Intracellular murine IFN-gamma mediates virus resistance, expression of oligoadenylate synthetase, and activation of STAT transcription factors.

IFN-gamma is a pleiotropic cytokine that plays a major role in anti-infectious immune responses. The physiologic effects of IFN-gamma are thought to be mediated by the binding of extracellular IFN-gamma to its receptor at the cell surface, thereby triggering an intracellular signaling cascade. In this work, we present evidence for a completely intracellular mechanism for IFN-gamma to induce virus protection. Murine fibroblasts were transfected with the cDNA for murine IFN-gamma, and although no detectable amounts of IFN-gamma were released, these cells were resistant to lysis by the cytolytic vesicular stomatitis virus. In contrast to exogenously added IFN-gamma, the effect of the endogenously produced IFN-gamma was not abolished by treatment with neutralizing Abs. To test whether intracellular signal transduction occurs, an IFN-gamma variant was constructed with the carboxyl-terminal endoplasmic reticulum retention signal Lys-Asp-Glu-Leu (KDEL). Transfection of fibroblasts with this mutant IFN-gamma, anchored in the endoplasmic reticulum, led to virus resistance, thus demonstrating that biologic effects of this protein do not necessarily require binding to the receptor at the cell surface.
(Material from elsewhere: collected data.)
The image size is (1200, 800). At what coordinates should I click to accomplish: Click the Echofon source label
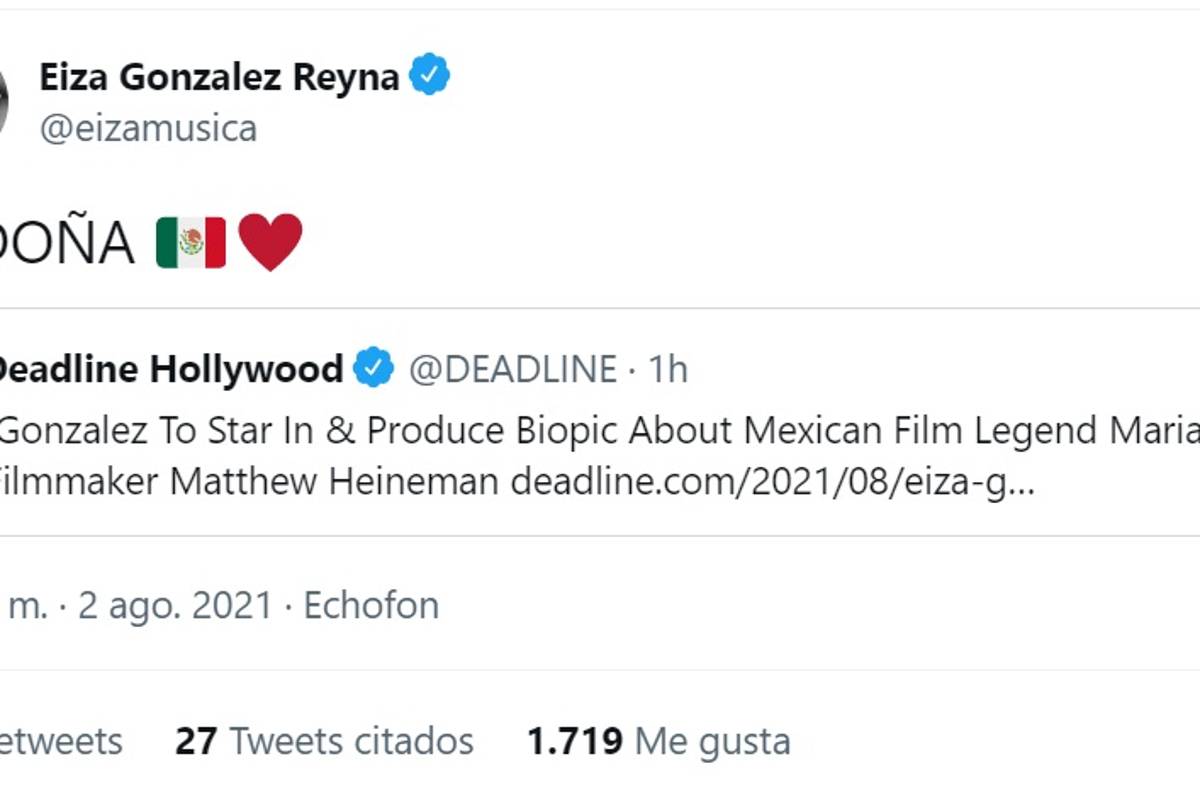point(370,604)
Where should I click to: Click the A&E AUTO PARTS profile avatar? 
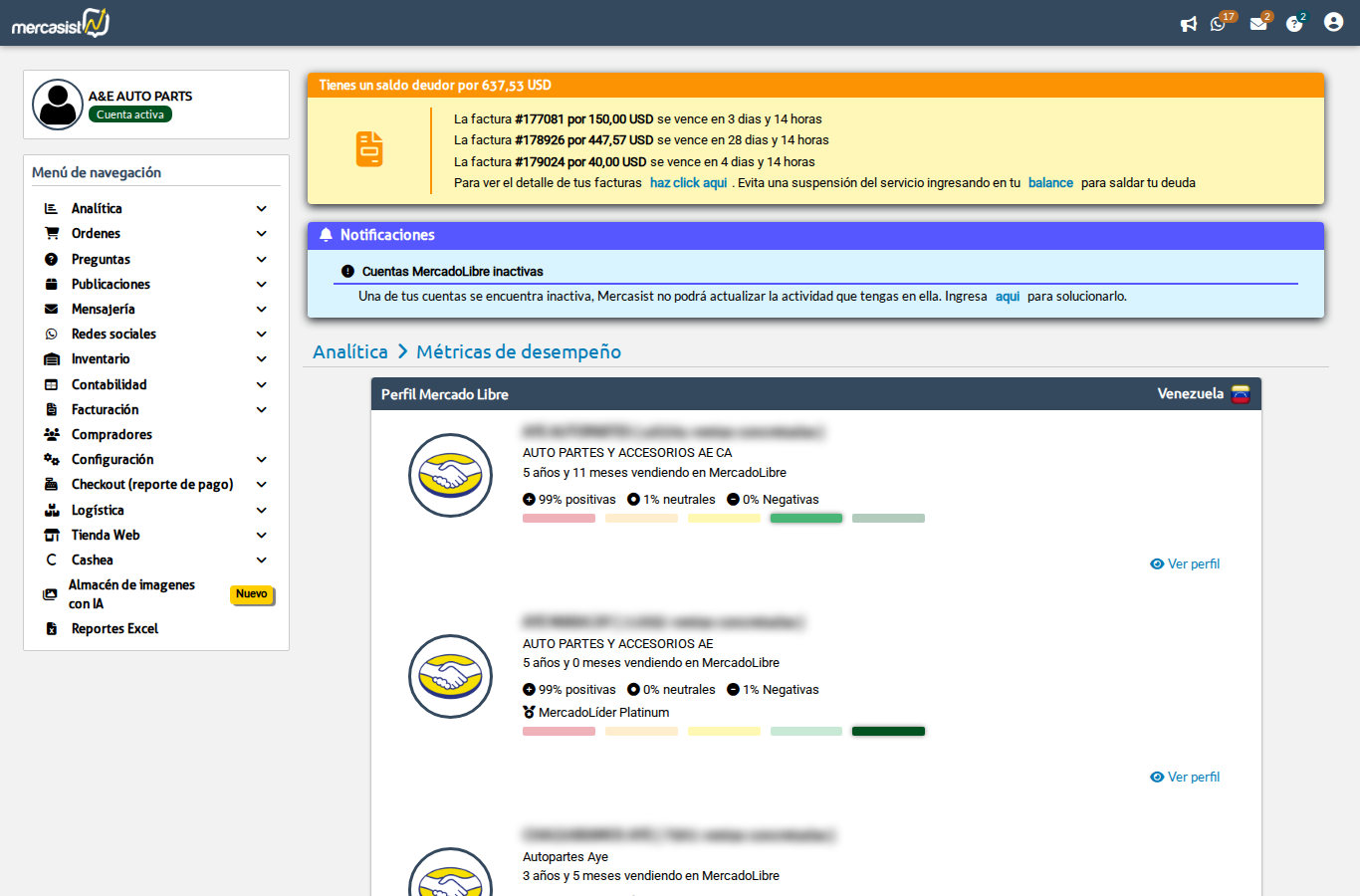coord(58,105)
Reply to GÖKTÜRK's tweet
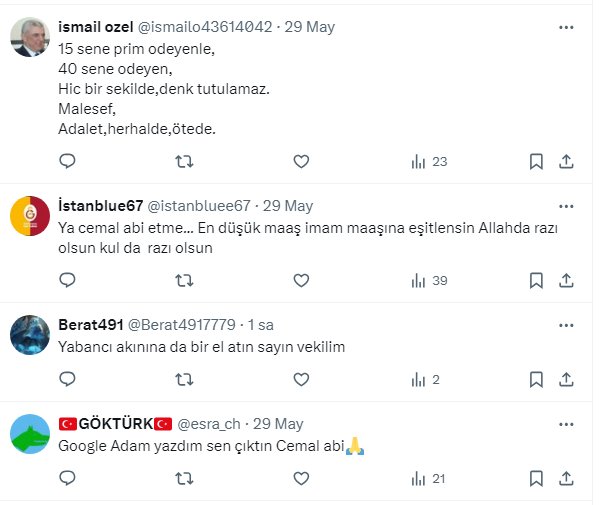This screenshot has width=603, height=505. pos(67,480)
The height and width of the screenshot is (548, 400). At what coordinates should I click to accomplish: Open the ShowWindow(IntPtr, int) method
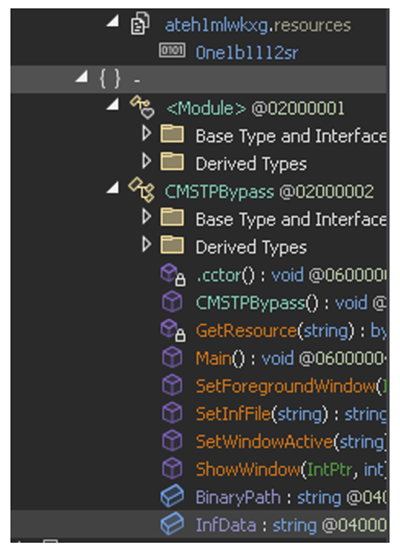[291, 469]
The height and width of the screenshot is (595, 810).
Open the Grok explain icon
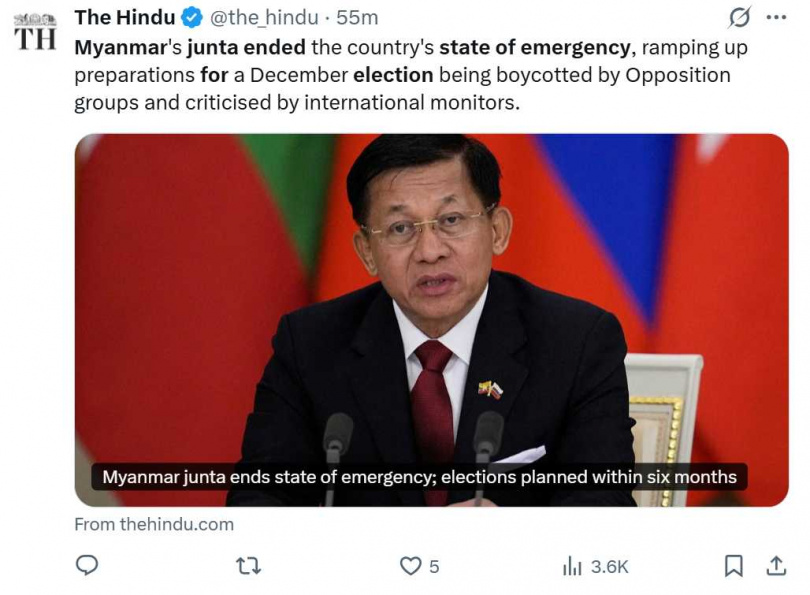pos(741,18)
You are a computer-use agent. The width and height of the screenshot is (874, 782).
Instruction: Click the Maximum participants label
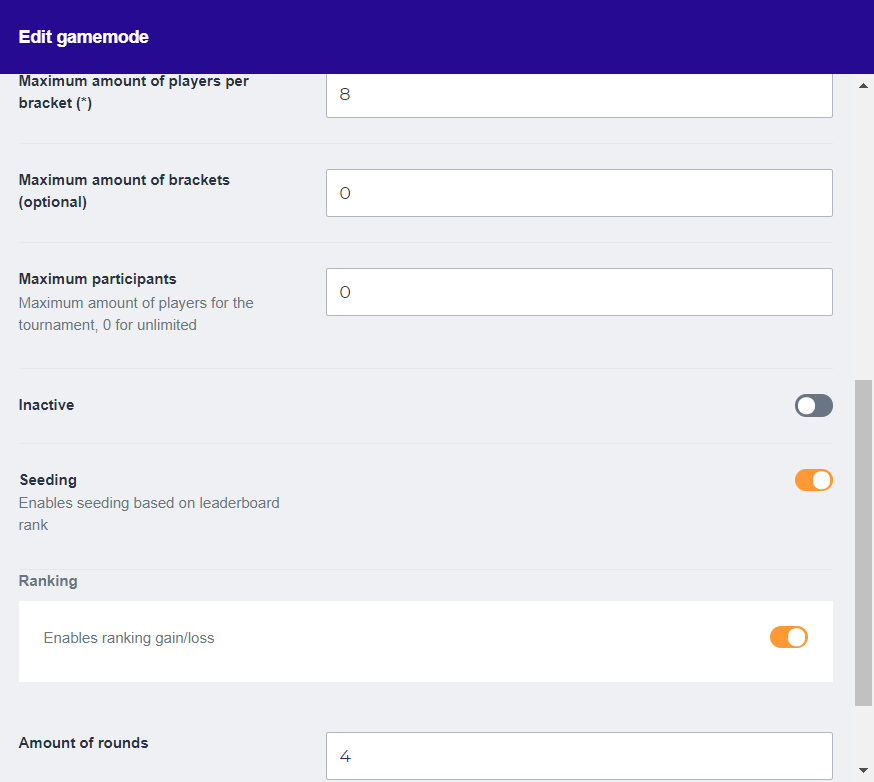(x=97, y=279)
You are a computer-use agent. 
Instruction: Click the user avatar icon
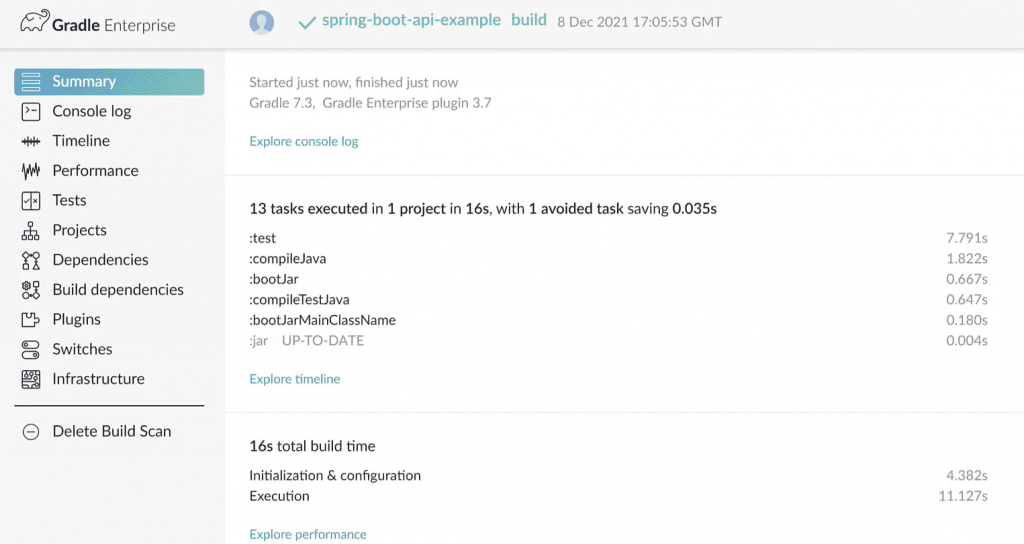tap(262, 22)
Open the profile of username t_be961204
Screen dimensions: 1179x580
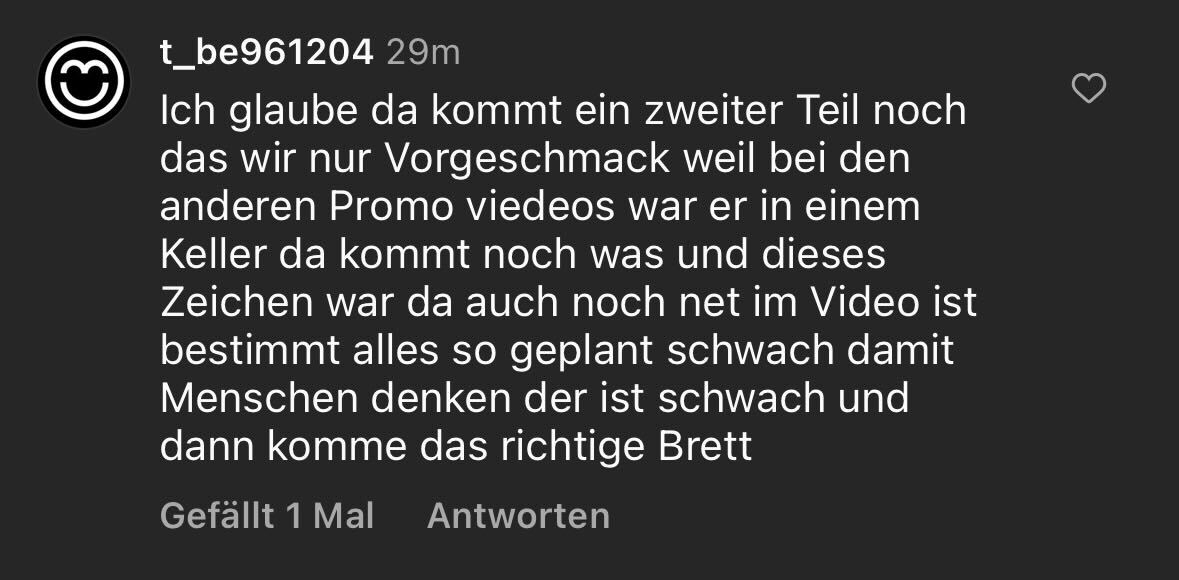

However, the antiviral state induced by transfection with IFN-gamma-KDEL was strictly dependent on the presence of the IFN-gammaR, since fibroblasts derived from IFN-gammaR-deficient mice (IFN-gammaR -/-) were not rendered virus resistant. The virus resistance induced was accompanied by enhanced expression of 2'-5' oligoadenylate synthetase and constitutive activation of STAT1 (signal transducers and activators of transcription). Hence, autocrinous effects of IFN-gamma in cells naturally producing this cytokine might occur even in the absence of its secretion. The mechanisms involved in signaling appear to be identical with or closely related to those occurring after binding of IFN-gamma to its receptor at the cell surface.